:: PASSAGE
Fake Content: SEO or Tenure Desperation
Bottom Line Up Front: Indexing systems have a spotty record of identifying weaponized, shaped, or distorted information.
This morning I thought briefly about “Profanity Laced Academic Paper Exposes Scam Journal.” The Slashdot item comments about a journal write up filled with nonsense. The paper was accepted by the International Journal of Advanced Computer Technology. I have received requests for papers from similar outfits. I am not interested in getting on a tenure track. The notion of my paying someone to publish my writings does not resonate. I either sell my work or give it away in this blog or one of the others I have available to me.
The question in my mind ping ponged between two different ways to approach this “pay to say” situation.
First, the authors who are involved in academic pursuits: “Are these folks trying to get the prestige that comes from publishing in an academic journal?” My hunch is that the motivation is similar to the force that drives the fake data people.
::::
:: EXTRACTED DATA
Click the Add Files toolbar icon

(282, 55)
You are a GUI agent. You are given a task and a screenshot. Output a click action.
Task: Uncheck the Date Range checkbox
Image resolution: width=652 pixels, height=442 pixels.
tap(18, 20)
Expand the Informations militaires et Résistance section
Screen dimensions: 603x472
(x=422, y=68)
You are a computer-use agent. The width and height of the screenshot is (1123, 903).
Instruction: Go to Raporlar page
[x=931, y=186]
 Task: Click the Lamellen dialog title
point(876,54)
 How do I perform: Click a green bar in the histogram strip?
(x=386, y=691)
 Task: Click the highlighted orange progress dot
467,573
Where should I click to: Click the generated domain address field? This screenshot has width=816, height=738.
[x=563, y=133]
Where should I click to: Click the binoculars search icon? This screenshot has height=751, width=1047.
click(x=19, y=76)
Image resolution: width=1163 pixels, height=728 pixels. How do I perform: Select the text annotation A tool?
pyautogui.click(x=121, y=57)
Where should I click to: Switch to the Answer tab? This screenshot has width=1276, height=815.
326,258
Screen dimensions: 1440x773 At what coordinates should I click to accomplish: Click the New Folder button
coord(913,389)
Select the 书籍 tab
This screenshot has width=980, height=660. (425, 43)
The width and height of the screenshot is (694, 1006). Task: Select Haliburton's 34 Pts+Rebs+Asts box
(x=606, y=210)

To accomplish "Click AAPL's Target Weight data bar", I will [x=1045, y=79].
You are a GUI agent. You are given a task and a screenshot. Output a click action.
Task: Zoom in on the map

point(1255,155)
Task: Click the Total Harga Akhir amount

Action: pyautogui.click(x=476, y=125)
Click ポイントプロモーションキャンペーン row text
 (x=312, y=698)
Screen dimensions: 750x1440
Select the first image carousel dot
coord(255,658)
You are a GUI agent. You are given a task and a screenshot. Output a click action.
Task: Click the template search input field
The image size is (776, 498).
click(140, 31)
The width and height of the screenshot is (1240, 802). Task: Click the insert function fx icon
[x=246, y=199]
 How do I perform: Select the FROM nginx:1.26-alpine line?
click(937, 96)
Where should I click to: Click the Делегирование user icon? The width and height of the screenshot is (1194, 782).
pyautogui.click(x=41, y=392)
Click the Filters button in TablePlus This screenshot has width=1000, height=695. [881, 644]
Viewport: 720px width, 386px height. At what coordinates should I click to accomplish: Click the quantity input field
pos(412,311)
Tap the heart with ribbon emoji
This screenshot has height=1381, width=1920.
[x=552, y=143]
::::
TASKS →
A. In the blog post, which journal accepted the paper full of nonsense?
B. According to the bottom line of the blog post, which kinds of information do indexing systems have a spotty record of identifying?
C. Transcribe the part of the blog post between "Fake Content: SEO" and "available to me.", inclusive.

SOLUTIONS FOR EACH TASK →
A. The International Journal of Advanced Computer Technology.

B. Weaponized, shaped, and distorted information.

C.
Fake Content: SEO or Tenure Desperation
Bottom Line Up Front: Indexing systems have a spotty record of identifying weaponized, shaped, or distorted information.
This morning I thought briefly about “Profanity Laced Academic Paper Exposes Scam Journal.” The Slashdot item comments about a journal write up filled with nonsense. The paper was accepted by the International Journal of Advanced Computer Technology. I have received requests for papers from similar outfits. I am not interested in getting on a tenure track. The notion of my paying someone to publish my writings does not resonate. I either sell my work or give it away in this blog or one of the others I have available to me.